RECORD SET:
+++++
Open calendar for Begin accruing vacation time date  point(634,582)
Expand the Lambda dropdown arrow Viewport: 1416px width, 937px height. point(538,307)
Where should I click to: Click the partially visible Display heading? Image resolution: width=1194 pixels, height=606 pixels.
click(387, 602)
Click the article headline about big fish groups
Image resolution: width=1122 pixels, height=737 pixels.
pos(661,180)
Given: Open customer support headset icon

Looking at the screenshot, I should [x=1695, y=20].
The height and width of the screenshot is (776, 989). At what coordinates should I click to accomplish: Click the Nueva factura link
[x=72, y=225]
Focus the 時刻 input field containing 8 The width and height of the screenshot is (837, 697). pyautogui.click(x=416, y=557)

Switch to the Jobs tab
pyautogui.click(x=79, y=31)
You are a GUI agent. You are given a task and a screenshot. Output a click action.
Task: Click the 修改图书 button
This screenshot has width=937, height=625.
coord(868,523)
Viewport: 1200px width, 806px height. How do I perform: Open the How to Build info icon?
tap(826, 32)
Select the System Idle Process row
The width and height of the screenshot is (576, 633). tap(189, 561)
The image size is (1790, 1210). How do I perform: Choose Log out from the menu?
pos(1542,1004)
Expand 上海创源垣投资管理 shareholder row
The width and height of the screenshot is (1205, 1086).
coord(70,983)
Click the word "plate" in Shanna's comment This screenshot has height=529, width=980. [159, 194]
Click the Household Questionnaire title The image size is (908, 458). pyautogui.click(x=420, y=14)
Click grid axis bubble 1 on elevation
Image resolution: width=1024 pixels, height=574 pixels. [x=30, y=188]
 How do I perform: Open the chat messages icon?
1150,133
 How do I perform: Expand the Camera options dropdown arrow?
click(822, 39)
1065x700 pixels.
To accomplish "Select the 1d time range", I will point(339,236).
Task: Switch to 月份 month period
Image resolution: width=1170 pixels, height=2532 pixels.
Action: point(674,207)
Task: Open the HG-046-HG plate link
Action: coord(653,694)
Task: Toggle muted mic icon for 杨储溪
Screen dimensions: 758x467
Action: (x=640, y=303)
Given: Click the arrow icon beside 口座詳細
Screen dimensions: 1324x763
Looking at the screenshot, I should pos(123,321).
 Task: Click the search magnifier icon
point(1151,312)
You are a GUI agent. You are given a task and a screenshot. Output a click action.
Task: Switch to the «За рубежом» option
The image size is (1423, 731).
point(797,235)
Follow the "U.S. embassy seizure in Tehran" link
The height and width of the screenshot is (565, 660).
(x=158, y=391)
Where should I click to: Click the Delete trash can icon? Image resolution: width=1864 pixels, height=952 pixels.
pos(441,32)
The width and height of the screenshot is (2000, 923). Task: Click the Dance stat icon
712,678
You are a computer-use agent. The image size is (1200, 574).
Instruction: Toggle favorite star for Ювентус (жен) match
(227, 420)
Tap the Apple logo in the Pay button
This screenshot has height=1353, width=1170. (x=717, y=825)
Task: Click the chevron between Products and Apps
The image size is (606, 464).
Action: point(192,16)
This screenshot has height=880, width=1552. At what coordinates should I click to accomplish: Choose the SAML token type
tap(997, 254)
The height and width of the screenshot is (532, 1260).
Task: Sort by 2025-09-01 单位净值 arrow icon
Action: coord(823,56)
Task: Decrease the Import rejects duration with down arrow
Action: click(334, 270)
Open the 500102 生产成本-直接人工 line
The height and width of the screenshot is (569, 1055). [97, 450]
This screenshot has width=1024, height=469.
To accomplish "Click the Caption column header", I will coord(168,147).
+++++
Retype every line of the material exactly.

EXPECTED OUTPUT:
Open calendar for Begin accruing vacation time date  point(634,582)
Expand the Lambda dropdown arrow Viewport: 1416px width, 937px height. point(538,307)
Where should I click to: Click the partially visible Display heading? Image resolution: width=1194 pixels, height=606 pixels.
click(387, 602)
Click the article headline about big fish groups
Image resolution: width=1122 pixels, height=737 pixels.
pos(661,180)
Given: Open customer support headset icon

Looking at the screenshot, I should [x=1695, y=20].
The height and width of the screenshot is (776, 989). At what coordinates should I click to accomplish: Click the Nueva factura link
[x=72, y=225]
Focus the 時刻 input field containing 8 The width and height of the screenshot is (837, 697). pyautogui.click(x=416, y=557)

Switch to the Jobs tab
pyautogui.click(x=79, y=31)
You are a GUI agent. You are given a task and a screenshot. Output a click action.
Task: Click the 修改图书 button
This screenshot has width=937, height=625.
coord(868,523)
Viewport: 1200px width, 806px height. How do I perform: Open the How to Build info icon?
tap(826, 32)
Select the System Idle Process row
The width and height of the screenshot is (576, 633). tap(189, 561)
The image size is (1790, 1210). How do I perform: Choose Log out from the menu?
pos(1542,1004)
Expand 上海创源垣投资管理 shareholder row
The width and height of the screenshot is (1205, 1086).
coord(70,983)
Click the word "plate" in Shanna's comment This screenshot has height=529, width=980. [159, 194]
Click the Household Questionnaire title The image size is (908, 458). pyautogui.click(x=420, y=14)
Click grid axis bubble 1 on elevation
Image resolution: width=1024 pixels, height=574 pixels. [x=30, y=188]
 How do I perform: Open the chat messages icon?
1150,133
 How do I perform: Expand the Camera options dropdown arrow?
click(822, 39)
1065x700 pixels.
To accomplish "Select the 1d time range", I will point(339,236).
Task: Switch to 月份 month period
Image resolution: width=1170 pixels, height=2532 pixels.
Action: point(674,207)
Task: Open the HG-046-HG plate link
Action: coord(653,694)
Task: Toggle muted mic icon for 杨储溪
Screen dimensions: 758x467
Action: (x=640, y=303)
Given: Click the arrow icon beside 口座詳細
Screen dimensions: 1324x763
Looking at the screenshot, I should pos(123,321).
 Task: Click the search magnifier icon
point(1151,312)
You are a GUI agent. You are given a task and a screenshot. Output a click action.
Task: Switch to the «За рубежом» option
The image size is (1423, 731).
point(797,235)
Follow the "U.S. embassy seizure in Tehran" link
The height and width of the screenshot is (565, 660).
(x=158, y=391)
Where should I click to: Click the Delete trash can icon? Image resolution: width=1864 pixels, height=952 pixels.
pos(441,32)
The width and height of the screenshot is (2000, 923). Task: Click the Dance stat icon
712,678
You are a computer-use agent. The image size is (1200, 574).
Instruction: Toggle favorite star for Ювентус (жен) match
(227, 420)
Tap the Apple logo in the Pay button
This screenshot has height=1353, width=1170. (x=717, y=825)
Task: Click the chevron between Products and Apps
The image size is (606, 464).
Action: point(192,16)
This screenshot has height=880, width=1552. At what coordinates should I click to accomplish: Choose the SAML token type
tap(997, 254)
The height and width of the screenshot is (532, 1260).
Task: Sort by 2025-09-01 单位净值 arrow icon
Action: coord(823,56)
Task: Decrease the Import rejects duration with down arrow
Action: click(334, 270)
Open the 500102 生产成本-直接人工 line
The height and width of the screenshot is (569, 1055). [97, 450]
This screenshot has width=1024, height=469.
To accomplish "Click the Caption column header", I will coord(168,147).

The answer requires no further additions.